#### [Extracted text]
Start of Block

- Locations: Wuppertal, Germany
- Next event: September 2021
- Organised by: Energy Endeavour Foundation & University of Wuppertal
- Website: https://www.solardecathlon.eu

= Solar Decathlon Europe =

The Solar Decathlon Europe (SDE) is an international student-based Competition that challenges collegiate Teams to design, build and operate highly efficient and innovative buildings powered by renewable energy. The winner of the Competition is the Team able to score the most points in 10 contests.

On Oct. 18, 2007, the Spanish and U.S. governments signed a memorandum of understanding in which the Spanish Ministry of Housing committed to organise and host a Solar Decathlon in Europe. The agreement was signed in Washington, D.C., next to the Universidad Politécnica de Madrid's Casa Solar during the U.S. Department of Energy Solar Decathlon 2007 Competition. The American signatory was Alexander A. Karsner, assistant secretary of the Office of Energy Efficiency and Renewable Energy Department of the U.S. Department of Energy, with Fernando Magro Fernández, undersecretary of housing of the Ministry of Housing representing the Spanish government.

End of Block

#### [Available data]
Start of Block

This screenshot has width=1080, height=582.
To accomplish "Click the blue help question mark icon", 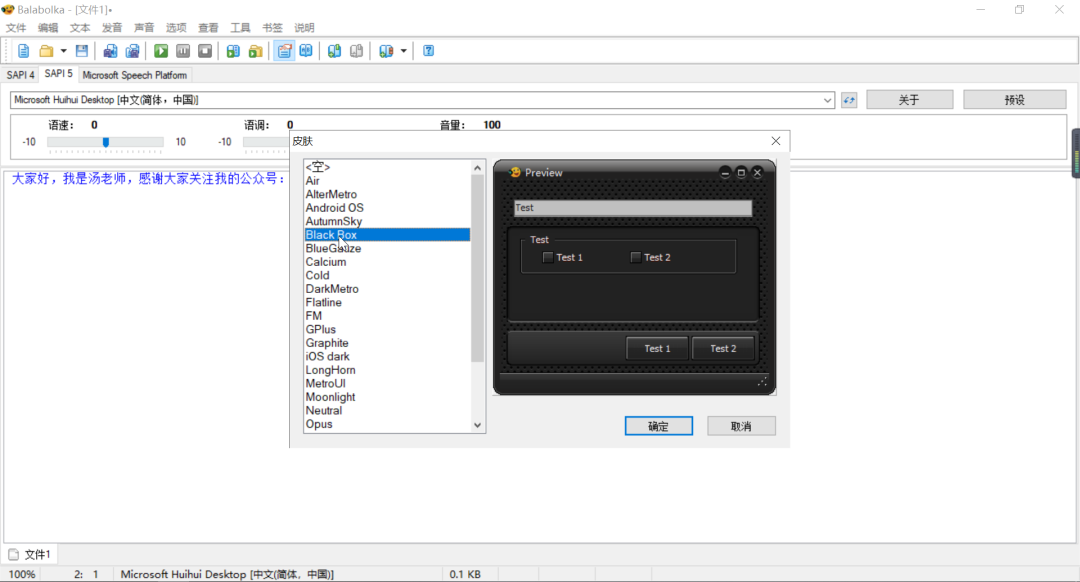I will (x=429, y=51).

End of Block
Start of Block

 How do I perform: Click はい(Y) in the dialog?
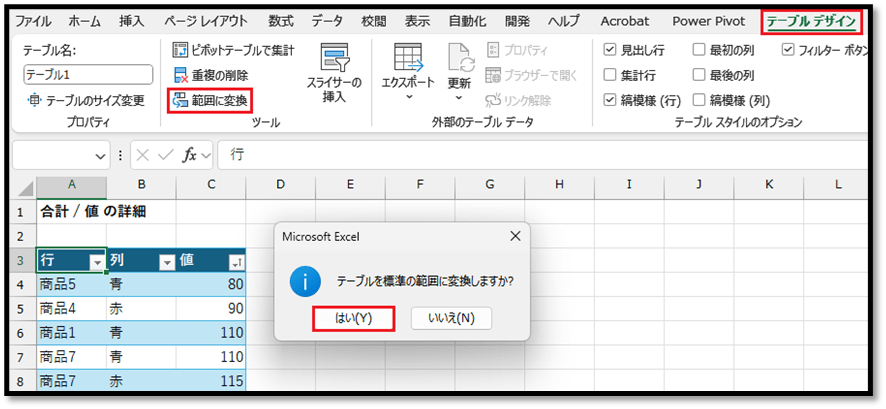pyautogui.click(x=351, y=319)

End of Block

#### [What you should do]
Restate part of the Solar Decathlon Europe text, beginning at the words "The Solar Decathlon" and stopping after "in 10 contests.", with "solar power" substituted for "renewable energy".

#### [Result for this task]
The Solar Decathlon Europe (SDE) is an international student-based Competition that challenges collegiate Teams to design, build and operate highly efficient and innovative buildings powered by solar power. The winner of the Competition is the Team able to score the most points in 10 contests.